Work item —
Search the material below for the word "computer". Copy every line that has it.

BEGIN Records shown

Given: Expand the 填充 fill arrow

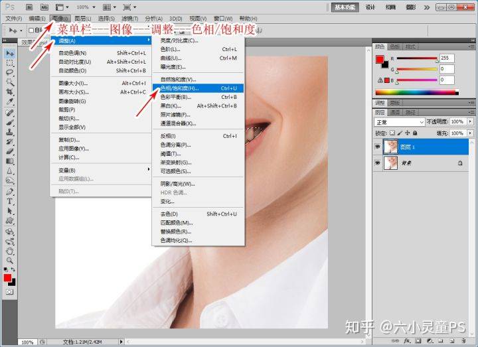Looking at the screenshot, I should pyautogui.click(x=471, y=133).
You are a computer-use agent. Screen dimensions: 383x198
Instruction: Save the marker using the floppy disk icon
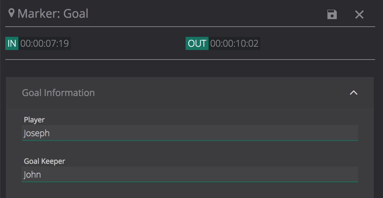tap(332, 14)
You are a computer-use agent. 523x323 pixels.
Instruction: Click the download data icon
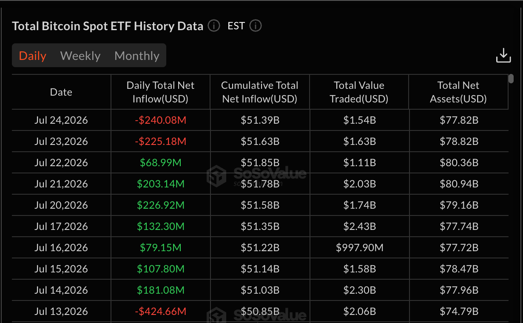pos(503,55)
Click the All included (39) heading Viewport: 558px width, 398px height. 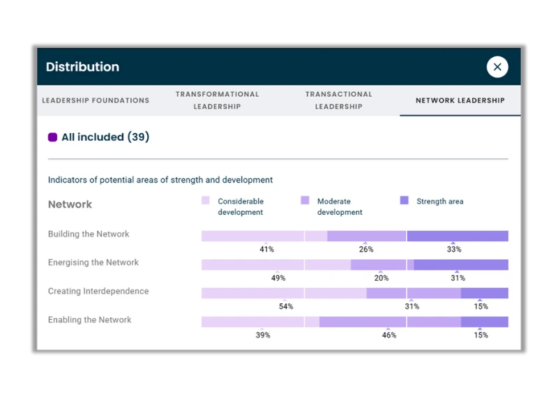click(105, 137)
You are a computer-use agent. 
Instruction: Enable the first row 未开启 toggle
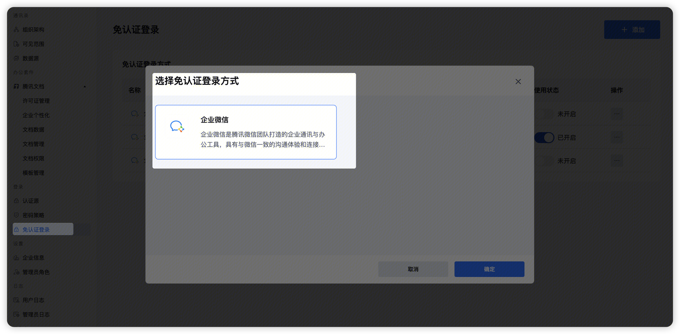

END Records shown
BEGIN Records shown

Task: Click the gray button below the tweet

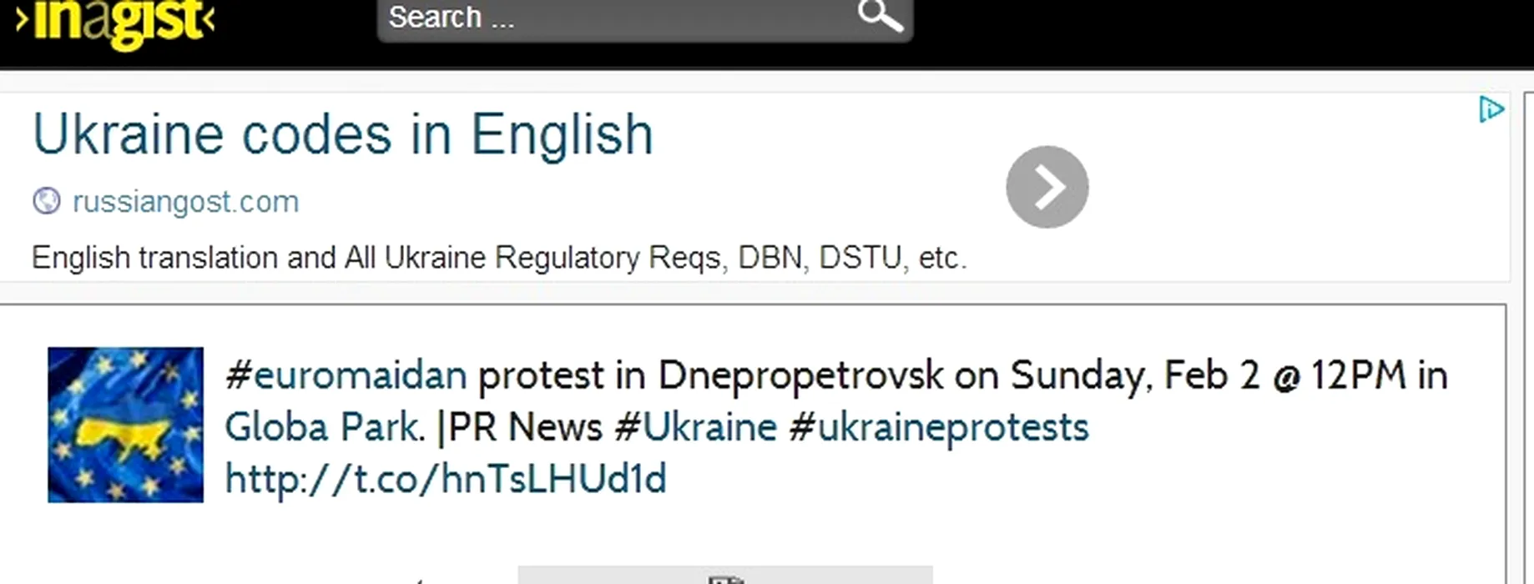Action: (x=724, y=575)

END Records shown

Answer to this exercise —
You are a computer-use agent. Screen dimensions: 383x198
You are a computer-use agent. 523x323 pixels.
You are a computer-use agent. 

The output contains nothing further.